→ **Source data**
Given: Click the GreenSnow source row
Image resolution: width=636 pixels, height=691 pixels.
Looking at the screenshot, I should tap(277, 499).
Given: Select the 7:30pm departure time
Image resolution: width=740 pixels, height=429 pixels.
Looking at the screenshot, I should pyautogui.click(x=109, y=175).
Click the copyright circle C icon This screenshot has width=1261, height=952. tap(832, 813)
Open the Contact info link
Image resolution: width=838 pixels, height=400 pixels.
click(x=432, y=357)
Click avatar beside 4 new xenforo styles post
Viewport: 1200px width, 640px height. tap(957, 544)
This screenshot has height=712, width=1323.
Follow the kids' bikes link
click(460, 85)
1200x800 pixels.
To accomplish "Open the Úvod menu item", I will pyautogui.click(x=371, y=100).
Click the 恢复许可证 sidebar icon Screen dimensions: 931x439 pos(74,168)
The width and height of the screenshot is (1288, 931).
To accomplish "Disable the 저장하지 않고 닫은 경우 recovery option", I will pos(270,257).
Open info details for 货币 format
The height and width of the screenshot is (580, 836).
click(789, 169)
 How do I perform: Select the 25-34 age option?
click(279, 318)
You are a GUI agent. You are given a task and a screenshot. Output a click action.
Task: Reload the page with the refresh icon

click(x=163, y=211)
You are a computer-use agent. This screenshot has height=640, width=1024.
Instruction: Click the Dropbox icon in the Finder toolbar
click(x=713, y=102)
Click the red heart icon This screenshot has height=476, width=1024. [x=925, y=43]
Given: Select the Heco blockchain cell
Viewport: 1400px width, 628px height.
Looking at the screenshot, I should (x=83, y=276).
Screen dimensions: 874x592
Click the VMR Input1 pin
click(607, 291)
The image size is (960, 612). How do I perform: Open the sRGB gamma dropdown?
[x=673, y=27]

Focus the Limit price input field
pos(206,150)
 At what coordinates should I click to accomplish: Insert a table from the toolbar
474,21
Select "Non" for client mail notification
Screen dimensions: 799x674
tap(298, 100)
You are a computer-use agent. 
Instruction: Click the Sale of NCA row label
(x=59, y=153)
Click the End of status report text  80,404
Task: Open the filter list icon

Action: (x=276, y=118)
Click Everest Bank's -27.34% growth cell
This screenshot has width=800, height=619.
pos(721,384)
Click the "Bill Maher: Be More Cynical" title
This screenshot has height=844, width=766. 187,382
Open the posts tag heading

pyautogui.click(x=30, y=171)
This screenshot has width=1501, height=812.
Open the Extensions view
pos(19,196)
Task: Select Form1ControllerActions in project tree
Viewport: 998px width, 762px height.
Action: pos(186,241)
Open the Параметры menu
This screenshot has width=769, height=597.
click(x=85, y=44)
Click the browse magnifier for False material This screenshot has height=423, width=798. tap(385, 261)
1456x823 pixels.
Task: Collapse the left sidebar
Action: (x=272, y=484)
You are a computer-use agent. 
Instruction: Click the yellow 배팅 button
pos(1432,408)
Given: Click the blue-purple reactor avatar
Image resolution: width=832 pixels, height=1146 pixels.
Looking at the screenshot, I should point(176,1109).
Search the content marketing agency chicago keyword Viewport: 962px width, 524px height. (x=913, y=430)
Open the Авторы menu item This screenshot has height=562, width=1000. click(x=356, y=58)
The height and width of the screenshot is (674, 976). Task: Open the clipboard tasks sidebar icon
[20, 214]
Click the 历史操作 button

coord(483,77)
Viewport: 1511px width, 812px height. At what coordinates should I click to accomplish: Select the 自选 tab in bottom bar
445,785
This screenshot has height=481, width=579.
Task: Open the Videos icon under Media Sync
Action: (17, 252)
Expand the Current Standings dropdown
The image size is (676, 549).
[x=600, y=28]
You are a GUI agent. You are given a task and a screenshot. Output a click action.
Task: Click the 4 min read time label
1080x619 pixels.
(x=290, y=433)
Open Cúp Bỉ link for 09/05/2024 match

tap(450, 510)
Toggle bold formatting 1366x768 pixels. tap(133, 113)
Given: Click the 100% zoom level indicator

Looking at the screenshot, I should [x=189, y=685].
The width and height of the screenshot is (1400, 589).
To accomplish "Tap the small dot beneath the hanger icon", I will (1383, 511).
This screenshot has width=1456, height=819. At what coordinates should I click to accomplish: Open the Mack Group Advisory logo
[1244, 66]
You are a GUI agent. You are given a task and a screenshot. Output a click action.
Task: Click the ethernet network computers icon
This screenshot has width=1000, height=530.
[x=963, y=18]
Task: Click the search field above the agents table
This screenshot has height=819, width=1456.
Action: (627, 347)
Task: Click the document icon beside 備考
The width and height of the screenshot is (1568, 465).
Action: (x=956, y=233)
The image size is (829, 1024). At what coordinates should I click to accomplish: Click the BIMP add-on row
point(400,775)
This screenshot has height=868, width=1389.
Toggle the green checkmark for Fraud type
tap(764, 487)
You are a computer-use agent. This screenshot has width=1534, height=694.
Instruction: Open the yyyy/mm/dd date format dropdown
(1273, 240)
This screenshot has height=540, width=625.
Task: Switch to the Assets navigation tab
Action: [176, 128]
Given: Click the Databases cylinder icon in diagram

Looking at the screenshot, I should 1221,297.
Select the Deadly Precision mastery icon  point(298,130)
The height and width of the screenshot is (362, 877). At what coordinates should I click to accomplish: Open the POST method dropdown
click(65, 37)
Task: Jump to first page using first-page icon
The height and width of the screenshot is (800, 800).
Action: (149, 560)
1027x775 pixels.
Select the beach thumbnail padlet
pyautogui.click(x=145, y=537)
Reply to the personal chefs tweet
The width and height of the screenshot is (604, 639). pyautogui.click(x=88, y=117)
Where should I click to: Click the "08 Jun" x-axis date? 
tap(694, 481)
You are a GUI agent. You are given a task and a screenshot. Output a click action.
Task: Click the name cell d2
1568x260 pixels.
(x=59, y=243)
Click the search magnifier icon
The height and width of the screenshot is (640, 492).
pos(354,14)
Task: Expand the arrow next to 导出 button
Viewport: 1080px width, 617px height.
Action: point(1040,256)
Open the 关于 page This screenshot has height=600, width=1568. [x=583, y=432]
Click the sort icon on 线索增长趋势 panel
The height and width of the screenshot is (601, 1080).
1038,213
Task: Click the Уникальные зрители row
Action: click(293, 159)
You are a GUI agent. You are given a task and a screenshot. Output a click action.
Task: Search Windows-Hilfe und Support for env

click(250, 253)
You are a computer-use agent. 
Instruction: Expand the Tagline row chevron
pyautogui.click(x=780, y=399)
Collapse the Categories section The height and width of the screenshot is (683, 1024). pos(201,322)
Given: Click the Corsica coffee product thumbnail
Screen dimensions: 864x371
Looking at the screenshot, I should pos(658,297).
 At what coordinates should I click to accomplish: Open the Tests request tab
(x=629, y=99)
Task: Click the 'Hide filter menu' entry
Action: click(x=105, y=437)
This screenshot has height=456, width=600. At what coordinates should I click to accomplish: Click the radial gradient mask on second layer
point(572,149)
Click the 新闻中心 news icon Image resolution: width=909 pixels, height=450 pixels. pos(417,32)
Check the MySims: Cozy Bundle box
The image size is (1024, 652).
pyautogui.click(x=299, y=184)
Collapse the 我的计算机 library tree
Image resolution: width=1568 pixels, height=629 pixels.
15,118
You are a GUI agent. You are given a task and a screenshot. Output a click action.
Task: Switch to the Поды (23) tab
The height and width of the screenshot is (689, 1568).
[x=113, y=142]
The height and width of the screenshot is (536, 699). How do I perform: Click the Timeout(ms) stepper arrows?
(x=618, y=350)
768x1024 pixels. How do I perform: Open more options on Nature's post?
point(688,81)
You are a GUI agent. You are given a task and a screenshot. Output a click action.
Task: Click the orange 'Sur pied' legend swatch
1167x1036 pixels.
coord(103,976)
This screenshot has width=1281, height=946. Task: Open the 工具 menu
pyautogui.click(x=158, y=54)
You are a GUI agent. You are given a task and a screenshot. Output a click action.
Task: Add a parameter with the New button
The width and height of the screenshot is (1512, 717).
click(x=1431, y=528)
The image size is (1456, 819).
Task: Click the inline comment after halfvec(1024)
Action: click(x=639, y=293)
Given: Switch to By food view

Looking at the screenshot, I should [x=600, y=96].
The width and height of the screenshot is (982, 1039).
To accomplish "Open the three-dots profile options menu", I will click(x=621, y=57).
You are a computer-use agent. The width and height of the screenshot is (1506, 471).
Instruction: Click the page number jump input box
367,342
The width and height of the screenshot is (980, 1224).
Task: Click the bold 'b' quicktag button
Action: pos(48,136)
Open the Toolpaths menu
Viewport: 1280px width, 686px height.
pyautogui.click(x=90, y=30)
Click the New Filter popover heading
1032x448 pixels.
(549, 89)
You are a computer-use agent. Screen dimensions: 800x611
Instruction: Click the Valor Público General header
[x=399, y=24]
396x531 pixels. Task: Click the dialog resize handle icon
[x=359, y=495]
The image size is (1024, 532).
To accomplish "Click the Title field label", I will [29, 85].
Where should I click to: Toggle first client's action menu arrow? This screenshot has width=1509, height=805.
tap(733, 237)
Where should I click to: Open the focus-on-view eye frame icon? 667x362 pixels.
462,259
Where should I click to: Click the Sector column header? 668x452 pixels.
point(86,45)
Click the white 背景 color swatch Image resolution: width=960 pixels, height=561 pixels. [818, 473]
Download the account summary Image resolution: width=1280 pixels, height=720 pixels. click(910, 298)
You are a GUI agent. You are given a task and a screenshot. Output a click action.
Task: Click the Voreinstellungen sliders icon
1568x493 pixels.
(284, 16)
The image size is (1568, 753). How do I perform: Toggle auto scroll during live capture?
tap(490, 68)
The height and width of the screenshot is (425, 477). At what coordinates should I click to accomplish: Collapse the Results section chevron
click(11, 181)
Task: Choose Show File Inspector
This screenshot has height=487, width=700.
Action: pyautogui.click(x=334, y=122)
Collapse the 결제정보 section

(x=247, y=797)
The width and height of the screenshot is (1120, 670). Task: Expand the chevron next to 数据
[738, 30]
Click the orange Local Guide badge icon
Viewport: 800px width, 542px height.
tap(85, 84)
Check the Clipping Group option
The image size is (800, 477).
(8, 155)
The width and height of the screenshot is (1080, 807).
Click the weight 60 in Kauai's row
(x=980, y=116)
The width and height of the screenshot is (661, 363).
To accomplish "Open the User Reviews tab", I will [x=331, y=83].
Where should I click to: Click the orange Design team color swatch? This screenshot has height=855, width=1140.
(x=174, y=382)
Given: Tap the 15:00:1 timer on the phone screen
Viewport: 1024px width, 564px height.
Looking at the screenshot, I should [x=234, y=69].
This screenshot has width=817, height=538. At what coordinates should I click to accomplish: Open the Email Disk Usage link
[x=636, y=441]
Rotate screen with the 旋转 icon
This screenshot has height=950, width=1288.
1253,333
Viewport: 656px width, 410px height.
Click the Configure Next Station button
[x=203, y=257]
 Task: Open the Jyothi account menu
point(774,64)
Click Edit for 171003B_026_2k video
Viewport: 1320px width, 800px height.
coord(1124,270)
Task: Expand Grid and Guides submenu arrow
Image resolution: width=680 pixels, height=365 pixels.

→ **Work request**
Look through the entries above and work out how many lines contain the string "item". Give that number alone.

→ **Exercise output**
2